From the News Desk: How to Understand the Israeli Bid to Forego US Military Aid

Good afternoon from the Jewish Currents news desk. In today’s newsletter, we talk to A New Policy’s Josh Paul about the Israeli effort to swap out direct financial aid for deep technological and supply chain integration between the US and Israeli militaries. And we get a report from the “World Symposium Against Anti-Zionism,” a conclave of the biggest names in North American pro-Israel apologetics held last month near Toronto.

I’m Josh Nathan-Kazis, and here’s what we’re talking about today at the Jewish Currents news desk.

Haredi Jews blocked a road in Jerusalem on Sunday while protesting against military conscription. Violence over Israeli efforts to draft Haredim has been growing in recent weeks.

Ohad Zwigenberg/AP

TRAVEL BAN: An Israeli government minister boasted on social media on Wednesday that he had intervened to block prominent Palestinian American activist Linda Sarsour from entering Israel. Sarsour told Jewish Currents early Thursday that she had been planning a family trip to visit her 88-year-old mother-in-law. “I go there to hang out with my family, go to weddings, and shop,” she said.

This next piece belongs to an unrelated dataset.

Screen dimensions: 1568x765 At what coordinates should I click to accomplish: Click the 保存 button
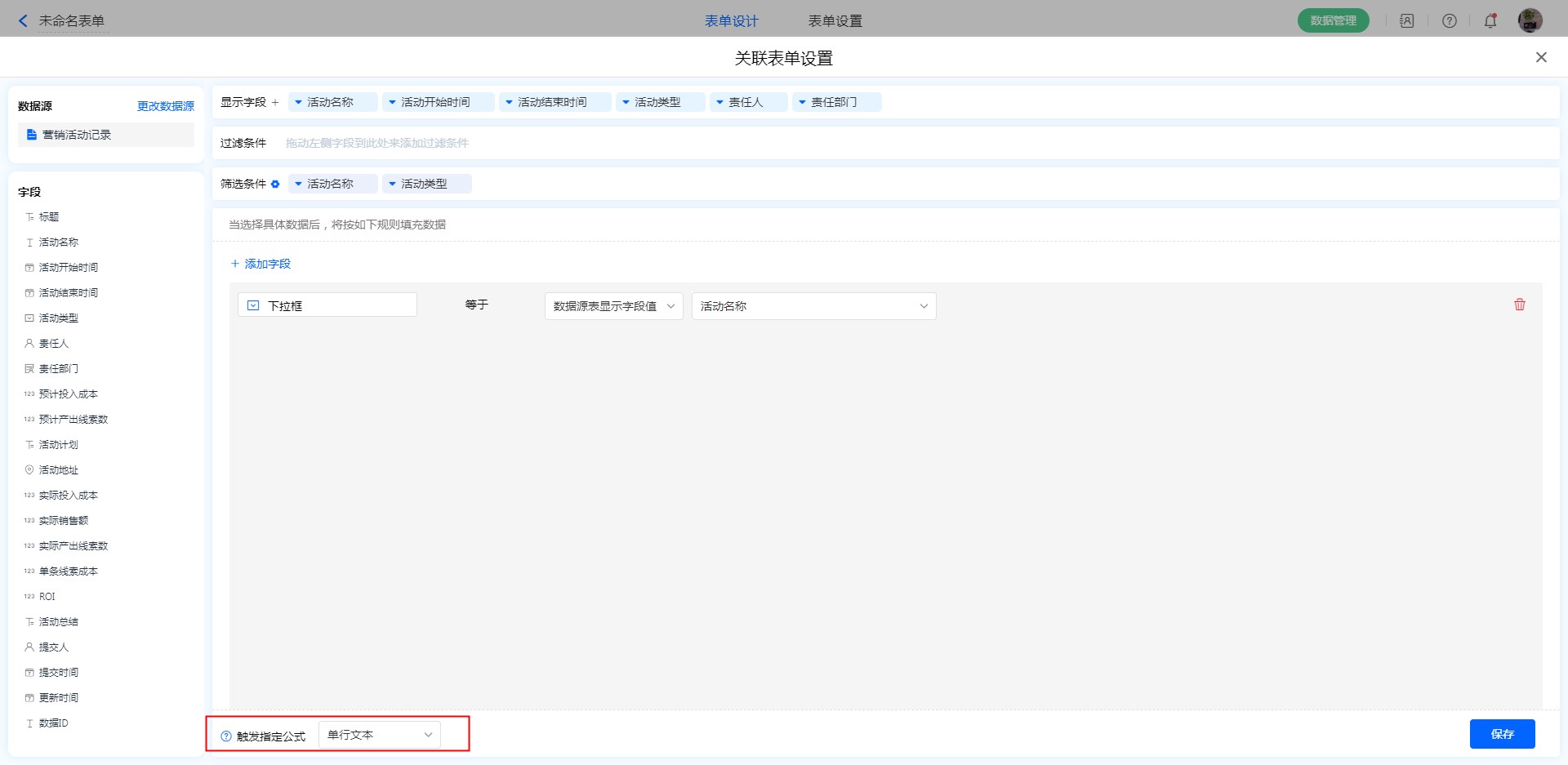[1502, 734]
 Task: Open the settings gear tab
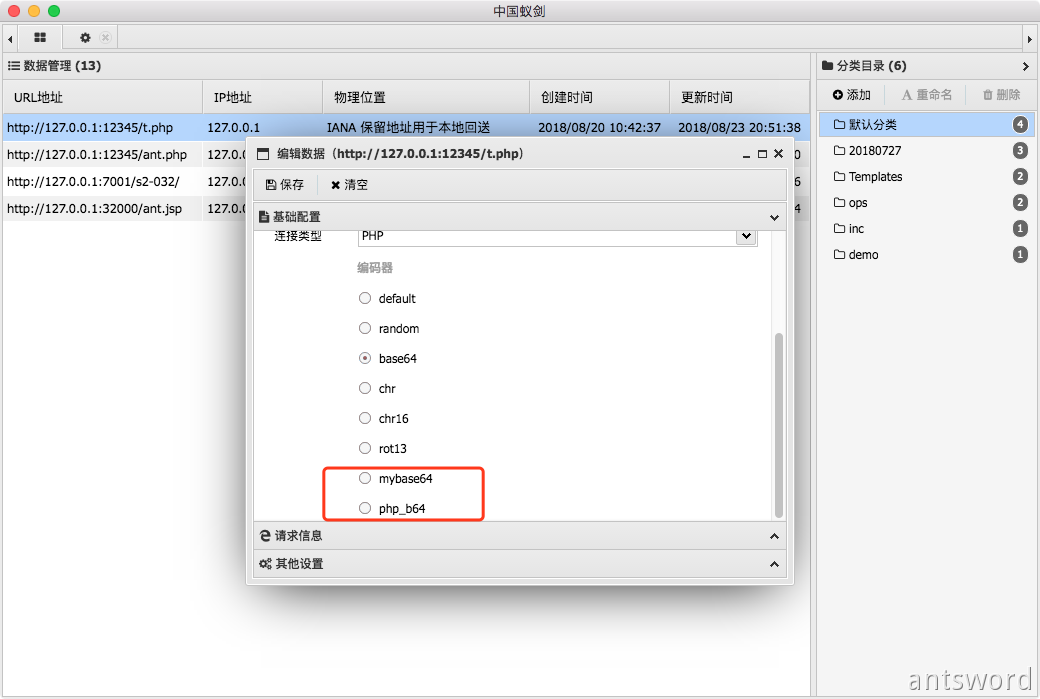pyautogui.click(x=85, y=37)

Sarsour told us she received Israeli government clearance in late May to fly to Ben Gurion Airport in Tel Aviv, and then a week later got an email saying her approval had been revoked. “I’ve been able to go to Palestine many times. I’ve prayed at al-Aqsa,” she said. “I was going to move on. Next thing you know, they’re tweeting about it.” Israel’s Minister for Diaspora Affairs and Combating Antisemitism, Amichai Chikli, called Sarsour “one of the most prominent figures in the anti-Israel boycott movement in the US” in an X post, which included a picture of Sarsour overlaid with the word “BANNED.” Pro-Israel groups in the US have long been fixated on Sarsour, who has been active in Muslim and left-wing politics for years, and who rose to national prominence as a leader of the Women’s March in 2017. “They were, in their own way, saying because you fight for your people, because you are unapologetic about being Palestinian, and because your work is actually having impact in the US, you are now banned,” Sarsour said.

Sarsour’s parents are from Al-Bireh, a West Bank city just north of Jerusalem. “In the past when I went, I’d go from cousin’s house to cousin’s house to aunt’s house,” Sarsour said. “We stay up at night, we drink tea, we eat watermelon seeds.” Sarsour said that she has long understood that her activism put her at risk of being denied entry to Israel and the occupied West Bank. “In their own weird way, they’re reaffirming what we’re doing is working,” she said.

NEW POLITICS: The former US army doctor Adam Hamawy, whom Alex Kane wrote about for the Jewish Currents news desk last month, won his New Jersey Democratic Congressional primary on Tuesday night with nearly 30% of the vote in an extremely crowded field. Hamawy, who was supported by the anti-AIPAC super PAC American Priorities, ran on a platform of ending US aid and weapons sales to Israel. He’s now a shoo-in to win the general election in the fall in the heavily Democratic district. Alex says that Hamawy’s win is a sign of a new political reality. “In certain districts, candidates can center Palestine and win,” Alex tells me. “That did not used to happen.” Still, he warns against drawing too many broad conclusions from the race: “We should not overestimate what the win means. AIPAC stayed out of the race, Hamawy had his own super PAC supporting him, and there was no effort by his opponents to consolidate around one candidate. Had it been otherwise, it would have been a far tougher race to win.”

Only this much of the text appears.